Question 132124
Yes, it is called a rational equation because the word rational means fraction.  It is ALSO called, you guessed it, fractional equations.

I think this is your question:

(x^2)/(x^2 - 4) = x/(x + 2) - [2x/(2 - x)]

The first thing I would do is multiply the quantity (2 - x) times -1 to change 2 - x into x + 2.  Is this clear?

We now have this fraction:

(x^2)/(x^2 - 4) = x/(x + 2) - [2x/(x + 2)]

Do you see x^2 - 4?  That is your LCD.  You will multiply the LCD by every fraction on BOTH sides of the equation.

Why do that?

By doing this, you will REMOVE the fractions, which makes the problem a lot easier to play with.

Remember that x^ - 4 is called the difference of two perfect squares.

Recall from pre-algebra?

In other words, x^2 - 4 = (x - 2)(x + 2), recall?
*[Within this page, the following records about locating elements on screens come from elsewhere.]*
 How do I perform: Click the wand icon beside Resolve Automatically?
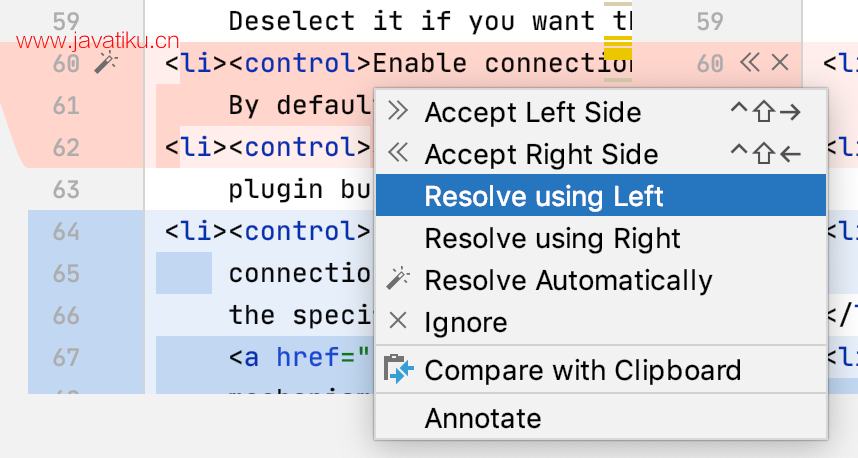click(398, 279)
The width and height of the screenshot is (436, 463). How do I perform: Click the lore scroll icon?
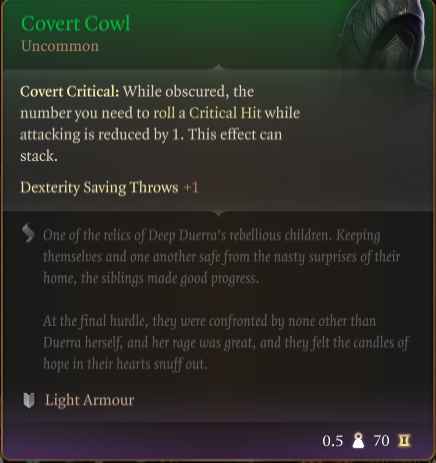point(28,233)
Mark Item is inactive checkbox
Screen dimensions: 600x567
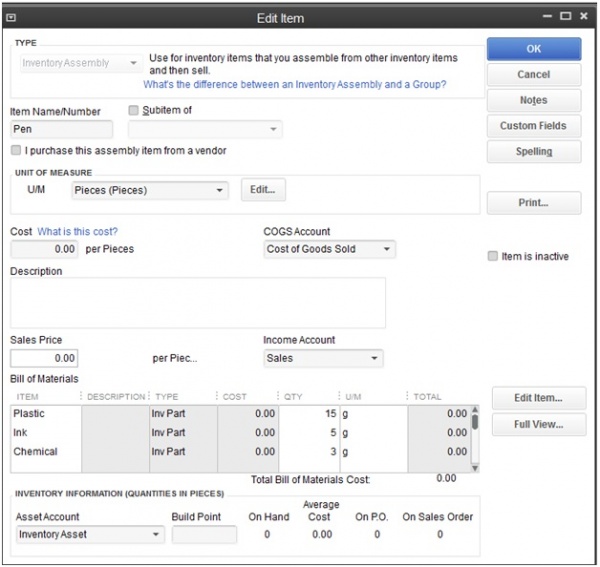click(x=492, y=257)
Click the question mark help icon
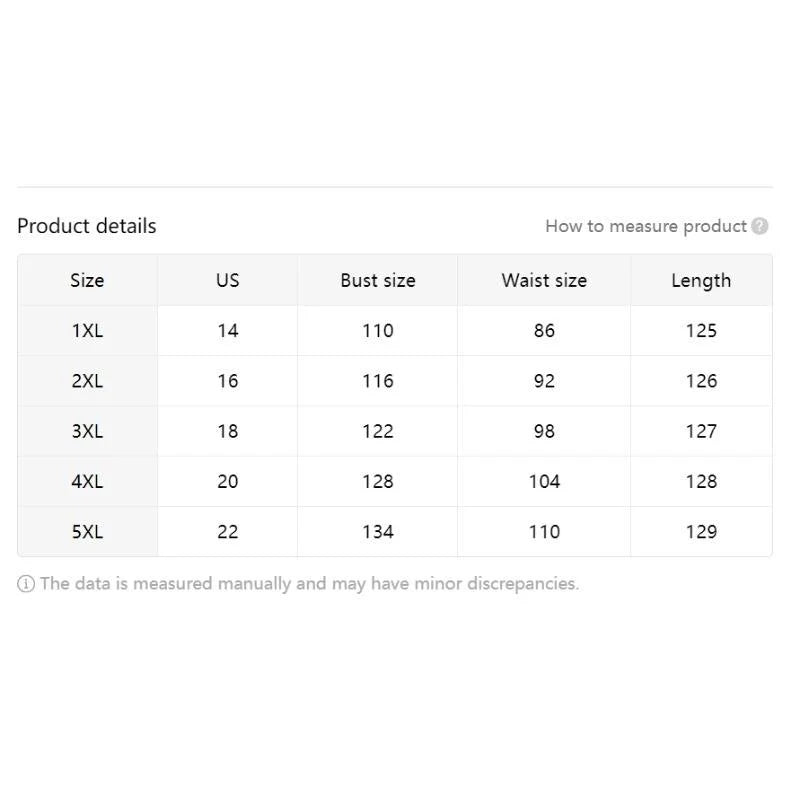The image size is (800, 800). 760,226
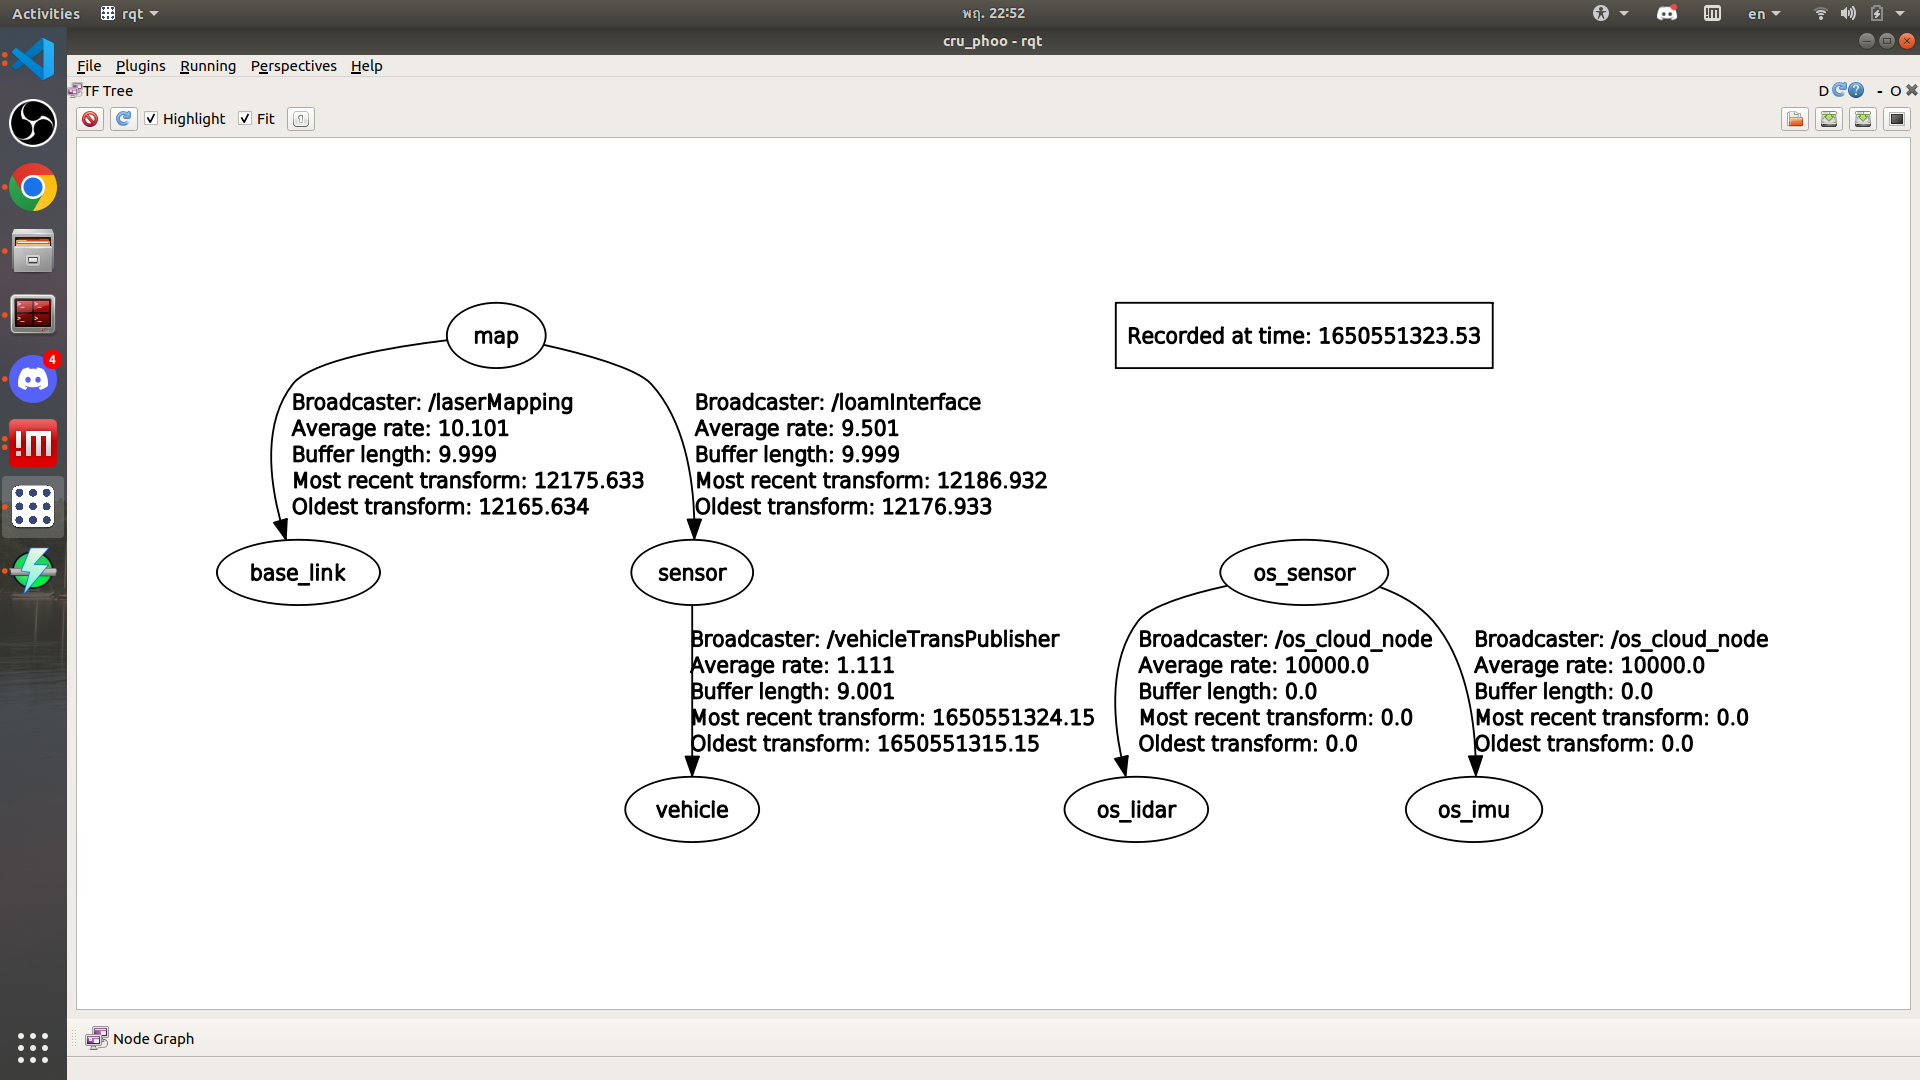Toggle the Fit checkbox
This screenshot has height=1080, width=1920.
(x=245, y=118)
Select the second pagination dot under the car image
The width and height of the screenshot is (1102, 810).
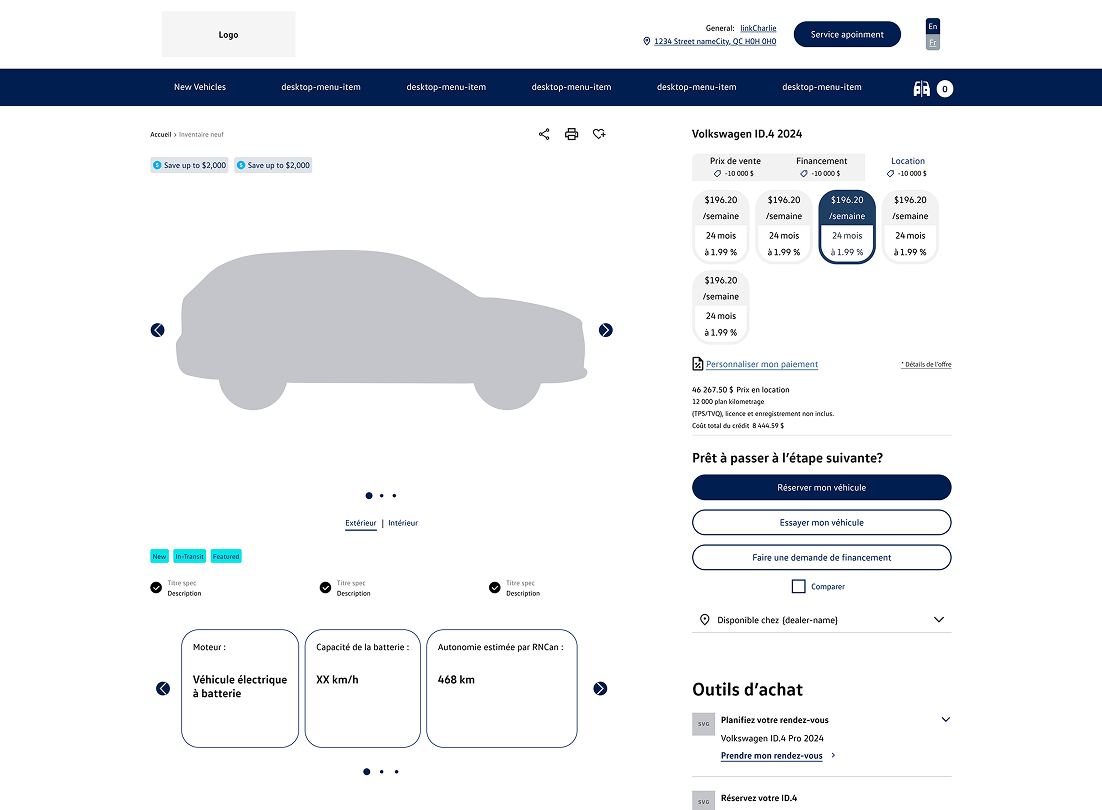(380, 495)
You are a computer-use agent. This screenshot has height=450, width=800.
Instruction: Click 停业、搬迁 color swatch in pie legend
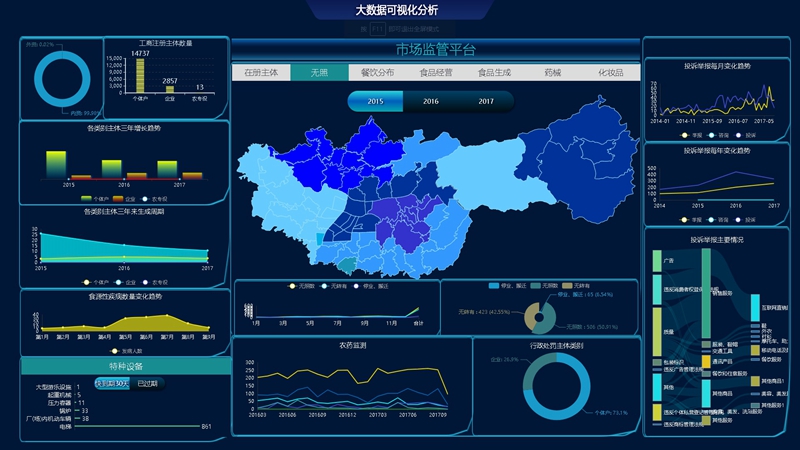(494, 286)
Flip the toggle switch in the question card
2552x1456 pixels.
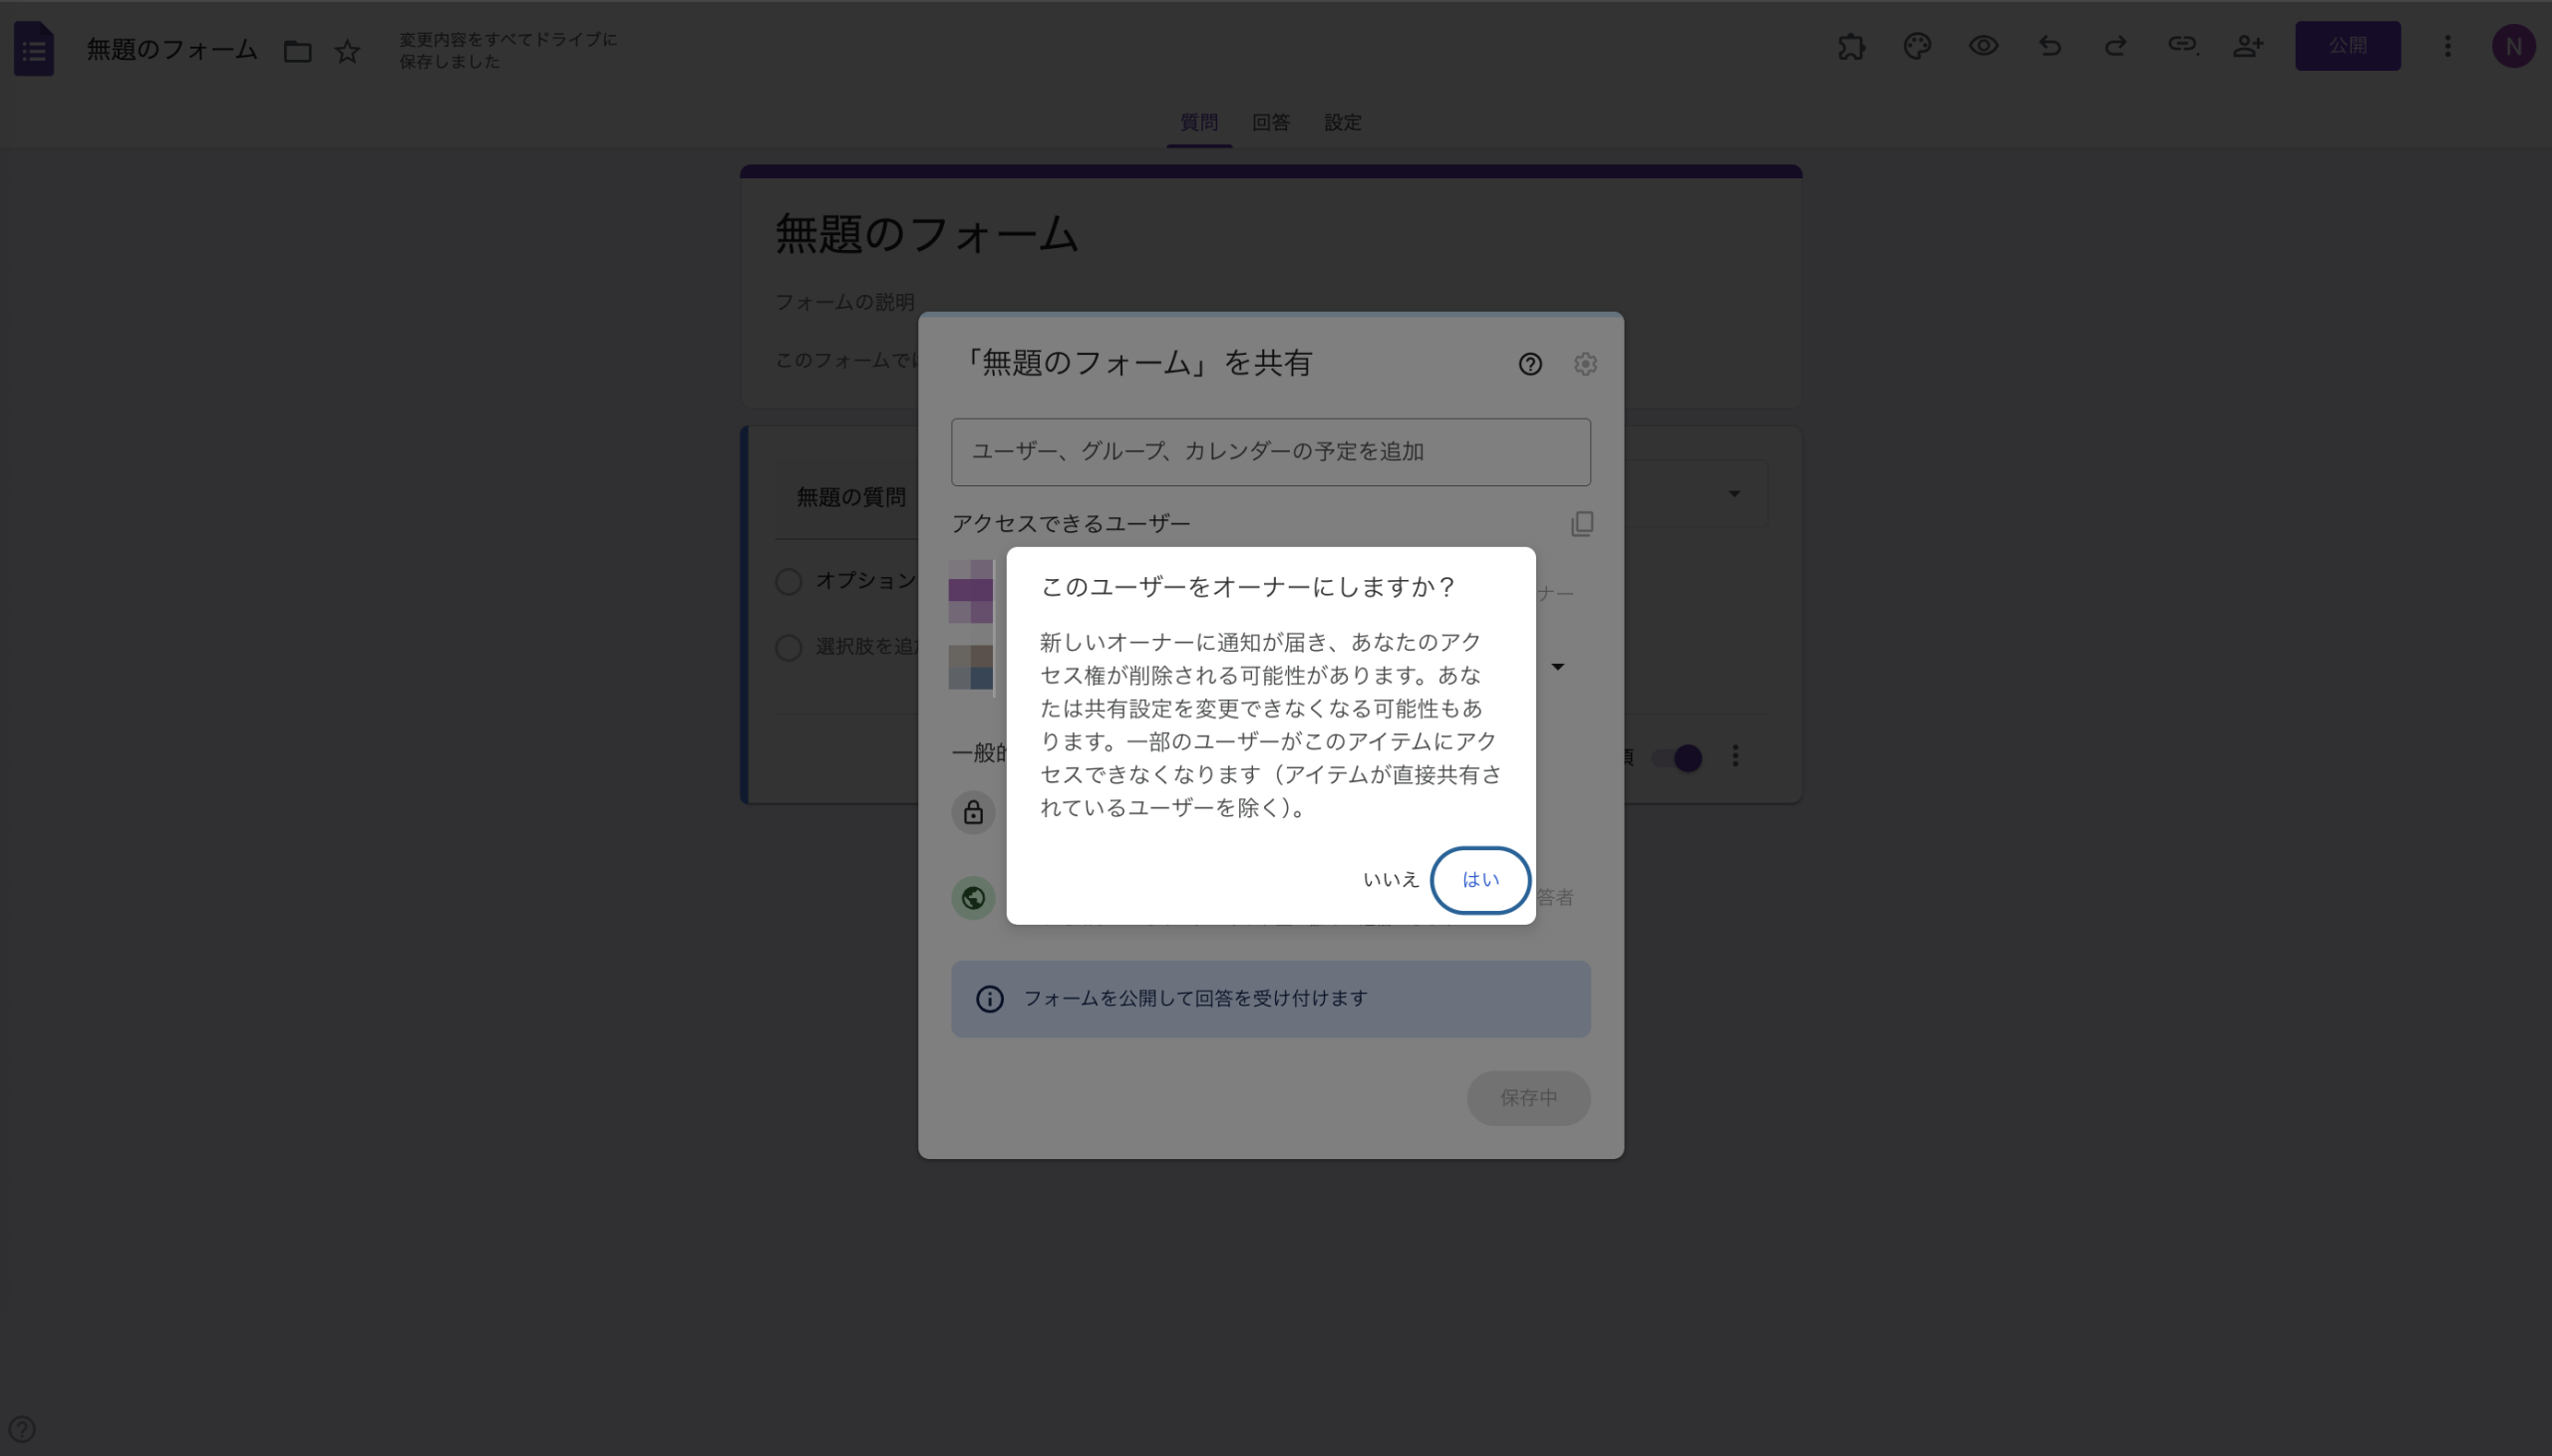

(x^2)/x^2 - 4) times (x - 2)(x + 2) = x^2

x/x + 2) times (x - 2)(x + 2) = x(x - 2) = x^2 - 2x

-2x/(x + 2) times (x - 2)(x + 2) = -2x(x - 2) = -2x^2 + 4x

We now have a quadratic (NOT RATIONAL) equation and it is:

x^2 = x^2 - 2x - 2x^2 + 4x

Combine like terms on the right side of the equation to get:

x^2 = -x^2 + 2x

Bring the right side to the left side and equate to zero like this:

x^2 + x^2 - 2x = 0

2x^2 - 2x = 0

Factor the left side like this:

2x(x - 1) = 0

Equate EACH FACTOR to zero and solve for x.

2x = 0

x = 0/2

x = 0

NEXT:

x - 1 = 0

x = 1

We have two answers for x: 0 or 1.

How do we know which is correct?

REPLACE x with 0 and then replace x with 1 in the original rational equation.

If you get the same answer on BOTH sides of the equation, then you will know the true value(s) of x.

I will plug ZERO and simplify BUT you must PLUG 1 and simplify.

How about that?

0^2/0^2 - 4 = 0/0 + 2 - 2(0)/2 - 0

0/-4 = 0/2 - 0/2

0 = 0 - 0

0 = 0...It matches!!  Very nice!  So, this means that x = 0 is correct.

What about the other value for x?  How about x = 1?  Is that true?

I will let you plug that into the original rational equation and simplify.

Is this clear?